Ibu Erni Hailitik, Kepala PAUD Negeri Kelapa Lima, menyaksikan langsung perubahan tersebut. “Melihat hasil program ini di sekolah kami sungguh membahagiakan. Anak-anak menjadi lebih ceria dan aktif, dan para orang tua kini memiliki keterampilan untuk memastikan anak-anak mereka mengonsumsi makanan yang tepat di rumah,” ujarnya.

Berdasarkan hasil yang menjanjikan dari pendekatan PAUD Peduli Wasting dalam melengkapi layanan Posyandu yang sudah ada dan menjangkau anak-anak yang sebelumnya mungkin terlewatkan, Dinas Kesehatan Kota Kupang berkomitmen untuk memperkuat dan memperluas pendekatan ini demi memastikan deteksi dini dan perawatan tepat waktu—agar semakin banyak anak seperti Melvi di Kota Kupang dapat tumbuh sehat dan berkembang optimal.

drg. Retnowati M.Kes, Head of the Kupang City Health Office, in her office at the Kupang City Health Office, Kupang Municipality, East Nusa Tenggara, on 11 December 2025
UNICEF/2025/Chair drg. Retnowati M.Kes, Kepala Dinas Kesehatan Kota Kupang, di ruang kerjanya di Kantor Dinas Kesehatan Kota Kupang, Kota Kupang, Nusa Tenggara Timur, pada 11 Desember 2025.

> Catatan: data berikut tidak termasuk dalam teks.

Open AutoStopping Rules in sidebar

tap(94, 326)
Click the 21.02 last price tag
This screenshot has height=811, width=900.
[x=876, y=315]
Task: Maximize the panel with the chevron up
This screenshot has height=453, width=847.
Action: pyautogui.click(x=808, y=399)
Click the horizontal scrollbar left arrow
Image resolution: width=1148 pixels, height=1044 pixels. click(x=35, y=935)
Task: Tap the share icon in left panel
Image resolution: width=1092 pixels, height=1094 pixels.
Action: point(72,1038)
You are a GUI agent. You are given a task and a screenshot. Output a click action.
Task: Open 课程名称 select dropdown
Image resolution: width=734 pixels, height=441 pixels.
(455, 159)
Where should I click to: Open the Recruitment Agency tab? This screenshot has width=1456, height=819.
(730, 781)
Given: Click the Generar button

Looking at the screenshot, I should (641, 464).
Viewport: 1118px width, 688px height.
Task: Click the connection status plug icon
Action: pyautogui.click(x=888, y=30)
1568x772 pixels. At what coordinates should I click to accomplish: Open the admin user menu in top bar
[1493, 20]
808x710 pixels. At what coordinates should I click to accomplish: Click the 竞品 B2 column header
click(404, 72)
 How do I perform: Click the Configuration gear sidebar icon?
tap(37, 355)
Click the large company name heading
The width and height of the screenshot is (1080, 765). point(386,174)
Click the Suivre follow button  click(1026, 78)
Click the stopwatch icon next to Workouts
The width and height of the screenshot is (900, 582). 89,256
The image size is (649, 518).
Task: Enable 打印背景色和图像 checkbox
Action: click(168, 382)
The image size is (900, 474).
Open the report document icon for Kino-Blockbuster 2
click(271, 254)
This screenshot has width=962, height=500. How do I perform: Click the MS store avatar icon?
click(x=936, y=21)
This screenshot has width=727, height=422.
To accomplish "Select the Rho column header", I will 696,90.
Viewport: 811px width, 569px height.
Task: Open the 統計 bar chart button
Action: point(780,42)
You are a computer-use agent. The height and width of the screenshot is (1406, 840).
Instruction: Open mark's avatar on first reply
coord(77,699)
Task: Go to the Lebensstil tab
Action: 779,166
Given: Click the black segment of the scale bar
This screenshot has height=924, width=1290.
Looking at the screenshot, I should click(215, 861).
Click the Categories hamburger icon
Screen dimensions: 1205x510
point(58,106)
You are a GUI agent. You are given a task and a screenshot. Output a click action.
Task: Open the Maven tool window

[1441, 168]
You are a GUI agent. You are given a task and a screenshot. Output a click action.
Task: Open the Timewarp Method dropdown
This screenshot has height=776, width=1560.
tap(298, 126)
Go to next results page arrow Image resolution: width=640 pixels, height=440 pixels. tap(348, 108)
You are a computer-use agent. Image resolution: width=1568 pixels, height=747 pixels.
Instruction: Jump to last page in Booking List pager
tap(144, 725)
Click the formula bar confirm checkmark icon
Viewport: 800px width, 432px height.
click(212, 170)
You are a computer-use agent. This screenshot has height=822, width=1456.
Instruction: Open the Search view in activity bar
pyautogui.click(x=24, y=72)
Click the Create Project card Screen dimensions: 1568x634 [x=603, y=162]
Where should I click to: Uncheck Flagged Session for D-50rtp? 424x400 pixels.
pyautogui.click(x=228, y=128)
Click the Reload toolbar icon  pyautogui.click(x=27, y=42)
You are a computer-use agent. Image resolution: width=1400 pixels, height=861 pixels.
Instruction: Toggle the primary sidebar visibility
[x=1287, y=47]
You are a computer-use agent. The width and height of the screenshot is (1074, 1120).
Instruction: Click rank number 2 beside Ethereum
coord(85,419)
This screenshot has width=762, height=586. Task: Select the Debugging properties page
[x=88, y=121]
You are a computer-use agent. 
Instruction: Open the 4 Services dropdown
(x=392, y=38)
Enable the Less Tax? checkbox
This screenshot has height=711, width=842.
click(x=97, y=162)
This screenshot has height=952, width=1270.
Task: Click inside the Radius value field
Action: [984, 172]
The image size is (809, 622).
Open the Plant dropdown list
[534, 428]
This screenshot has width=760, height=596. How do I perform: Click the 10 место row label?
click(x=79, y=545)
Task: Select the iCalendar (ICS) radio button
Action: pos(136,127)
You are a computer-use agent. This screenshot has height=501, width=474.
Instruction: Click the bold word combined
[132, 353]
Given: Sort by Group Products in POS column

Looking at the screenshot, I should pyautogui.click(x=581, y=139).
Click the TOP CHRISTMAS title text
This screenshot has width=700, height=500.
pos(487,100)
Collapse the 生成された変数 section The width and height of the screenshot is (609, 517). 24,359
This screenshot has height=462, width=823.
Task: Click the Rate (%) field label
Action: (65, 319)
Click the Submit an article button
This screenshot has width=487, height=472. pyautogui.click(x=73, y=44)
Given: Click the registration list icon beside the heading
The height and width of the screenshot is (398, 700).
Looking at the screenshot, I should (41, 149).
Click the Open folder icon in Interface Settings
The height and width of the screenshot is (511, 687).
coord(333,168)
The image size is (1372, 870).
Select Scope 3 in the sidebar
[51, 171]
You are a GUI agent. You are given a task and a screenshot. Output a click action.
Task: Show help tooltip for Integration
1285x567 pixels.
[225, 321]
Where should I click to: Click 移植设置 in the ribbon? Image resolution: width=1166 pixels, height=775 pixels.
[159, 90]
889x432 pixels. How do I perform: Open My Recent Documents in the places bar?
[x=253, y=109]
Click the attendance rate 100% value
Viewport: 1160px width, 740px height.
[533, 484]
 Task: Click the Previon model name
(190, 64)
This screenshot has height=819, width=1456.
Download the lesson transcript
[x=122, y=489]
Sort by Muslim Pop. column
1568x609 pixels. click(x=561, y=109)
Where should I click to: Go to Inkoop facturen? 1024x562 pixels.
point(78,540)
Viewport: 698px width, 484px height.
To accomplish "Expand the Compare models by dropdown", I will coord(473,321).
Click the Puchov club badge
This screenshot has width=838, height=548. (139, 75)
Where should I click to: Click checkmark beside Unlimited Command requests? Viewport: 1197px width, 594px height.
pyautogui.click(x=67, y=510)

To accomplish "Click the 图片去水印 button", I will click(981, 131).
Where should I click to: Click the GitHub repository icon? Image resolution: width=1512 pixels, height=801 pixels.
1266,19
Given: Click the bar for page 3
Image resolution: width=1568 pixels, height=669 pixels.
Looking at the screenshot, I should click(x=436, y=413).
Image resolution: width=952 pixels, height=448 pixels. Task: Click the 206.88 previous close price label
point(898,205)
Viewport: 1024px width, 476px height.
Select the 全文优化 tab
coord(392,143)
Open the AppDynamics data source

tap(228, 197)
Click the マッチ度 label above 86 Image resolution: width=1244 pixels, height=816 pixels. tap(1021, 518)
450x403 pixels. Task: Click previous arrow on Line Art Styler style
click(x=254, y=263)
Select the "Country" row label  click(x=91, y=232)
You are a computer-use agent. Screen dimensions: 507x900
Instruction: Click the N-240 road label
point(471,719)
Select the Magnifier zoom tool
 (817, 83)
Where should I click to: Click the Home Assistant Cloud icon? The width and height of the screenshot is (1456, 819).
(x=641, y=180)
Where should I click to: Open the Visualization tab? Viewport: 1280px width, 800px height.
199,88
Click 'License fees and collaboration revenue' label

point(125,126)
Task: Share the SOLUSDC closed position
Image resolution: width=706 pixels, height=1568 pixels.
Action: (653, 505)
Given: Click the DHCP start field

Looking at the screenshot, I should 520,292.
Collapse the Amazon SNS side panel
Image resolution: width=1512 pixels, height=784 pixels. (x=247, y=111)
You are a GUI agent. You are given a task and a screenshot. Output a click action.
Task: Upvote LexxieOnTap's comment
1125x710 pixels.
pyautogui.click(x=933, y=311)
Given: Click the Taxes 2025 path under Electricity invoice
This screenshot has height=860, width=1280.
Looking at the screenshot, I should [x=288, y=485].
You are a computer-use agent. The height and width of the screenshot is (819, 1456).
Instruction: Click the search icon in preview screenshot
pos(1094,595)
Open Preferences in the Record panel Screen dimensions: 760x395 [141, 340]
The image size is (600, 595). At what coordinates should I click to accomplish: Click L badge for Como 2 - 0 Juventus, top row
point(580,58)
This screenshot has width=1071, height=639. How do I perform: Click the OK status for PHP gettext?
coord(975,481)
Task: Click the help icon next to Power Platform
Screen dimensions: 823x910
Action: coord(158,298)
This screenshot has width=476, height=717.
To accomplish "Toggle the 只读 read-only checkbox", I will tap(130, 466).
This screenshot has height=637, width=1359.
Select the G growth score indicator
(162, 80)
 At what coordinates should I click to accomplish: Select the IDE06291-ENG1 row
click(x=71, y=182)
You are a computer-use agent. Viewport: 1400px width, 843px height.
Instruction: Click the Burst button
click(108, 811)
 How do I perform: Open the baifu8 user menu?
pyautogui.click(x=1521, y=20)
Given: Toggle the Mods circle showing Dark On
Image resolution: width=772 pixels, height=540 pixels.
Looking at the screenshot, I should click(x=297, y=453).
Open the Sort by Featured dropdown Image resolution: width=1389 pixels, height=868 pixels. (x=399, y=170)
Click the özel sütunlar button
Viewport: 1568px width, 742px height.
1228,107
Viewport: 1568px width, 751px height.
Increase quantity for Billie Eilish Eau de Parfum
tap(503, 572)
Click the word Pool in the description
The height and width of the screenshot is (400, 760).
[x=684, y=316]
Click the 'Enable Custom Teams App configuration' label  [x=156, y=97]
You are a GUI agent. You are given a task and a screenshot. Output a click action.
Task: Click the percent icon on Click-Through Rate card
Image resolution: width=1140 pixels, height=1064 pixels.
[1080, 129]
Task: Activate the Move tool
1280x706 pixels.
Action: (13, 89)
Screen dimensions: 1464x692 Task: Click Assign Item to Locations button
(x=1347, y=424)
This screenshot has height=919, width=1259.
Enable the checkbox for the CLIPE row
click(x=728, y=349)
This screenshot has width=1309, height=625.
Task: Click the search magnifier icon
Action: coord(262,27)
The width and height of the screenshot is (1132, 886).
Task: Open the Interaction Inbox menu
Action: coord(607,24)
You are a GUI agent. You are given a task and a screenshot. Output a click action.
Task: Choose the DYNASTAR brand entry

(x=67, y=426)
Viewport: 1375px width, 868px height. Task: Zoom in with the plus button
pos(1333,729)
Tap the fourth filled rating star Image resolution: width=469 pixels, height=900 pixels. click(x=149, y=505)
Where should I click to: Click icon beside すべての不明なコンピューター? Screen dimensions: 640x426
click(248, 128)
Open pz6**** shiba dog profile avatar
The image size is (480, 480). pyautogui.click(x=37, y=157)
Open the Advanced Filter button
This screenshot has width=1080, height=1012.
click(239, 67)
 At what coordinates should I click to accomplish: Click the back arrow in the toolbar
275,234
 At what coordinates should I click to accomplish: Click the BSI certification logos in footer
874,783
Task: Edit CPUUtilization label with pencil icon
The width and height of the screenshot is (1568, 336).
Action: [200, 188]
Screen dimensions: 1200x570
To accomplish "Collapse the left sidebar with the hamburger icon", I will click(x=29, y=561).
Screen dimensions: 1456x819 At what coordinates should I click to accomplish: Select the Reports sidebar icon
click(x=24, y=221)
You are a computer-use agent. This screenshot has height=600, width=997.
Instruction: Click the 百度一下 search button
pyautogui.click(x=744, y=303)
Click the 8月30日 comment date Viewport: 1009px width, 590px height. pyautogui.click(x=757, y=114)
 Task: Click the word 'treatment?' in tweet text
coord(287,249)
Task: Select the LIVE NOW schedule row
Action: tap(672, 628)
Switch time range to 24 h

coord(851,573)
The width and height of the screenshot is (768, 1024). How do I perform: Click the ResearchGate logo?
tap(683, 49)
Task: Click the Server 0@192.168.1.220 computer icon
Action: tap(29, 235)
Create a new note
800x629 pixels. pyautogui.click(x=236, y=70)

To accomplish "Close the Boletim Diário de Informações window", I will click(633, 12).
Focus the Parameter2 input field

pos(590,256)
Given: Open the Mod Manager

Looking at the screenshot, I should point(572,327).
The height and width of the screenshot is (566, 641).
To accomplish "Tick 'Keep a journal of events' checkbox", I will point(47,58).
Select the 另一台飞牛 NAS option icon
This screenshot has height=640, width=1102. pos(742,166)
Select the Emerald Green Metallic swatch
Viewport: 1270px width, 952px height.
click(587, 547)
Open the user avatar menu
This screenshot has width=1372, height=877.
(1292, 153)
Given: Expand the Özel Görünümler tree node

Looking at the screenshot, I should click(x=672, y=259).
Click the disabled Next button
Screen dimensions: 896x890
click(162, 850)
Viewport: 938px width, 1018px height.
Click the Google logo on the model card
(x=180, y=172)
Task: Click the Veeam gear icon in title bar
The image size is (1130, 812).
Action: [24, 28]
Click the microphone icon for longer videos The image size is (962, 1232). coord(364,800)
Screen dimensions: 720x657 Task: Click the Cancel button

“Dinas Kesehatan berkomitmen terhadap program PAUD Peduli Wasting, karena eliminasi wasting merupakan faktor penting dalam menurunkan stunting,” jelas drg. Retnowati M.Kes, Kepala Dinas Kesehatan Kota Kupang.

(Center) Merry and her daughter (right), Melvi, 7, in their home in the Kupang Municipality, East Nusa Tenggara, on 12 December 2025
UNICEF/2025/Chair (Tengah) Merry dan putrinya (kanan), Melvi, 7 tahun, di rumah mereka di Kota Kupang, Nusa Tenggara Timur, pada 12 Desember 2025.

Merry dipenuhi rasa syukur—kepada Yeni, kepada program ini, dan kepada kemitraan dengan PAUD yang telah membantu putrinya pulih. Pesannya kepada para orang tua lain sederhana namun kuat:

“Jangan takut. Kita harus yakin dan percaya bahwa tenaga kesehatan ada untuk melakukan yang terbaik bagi kesehatan anak-anak kita.”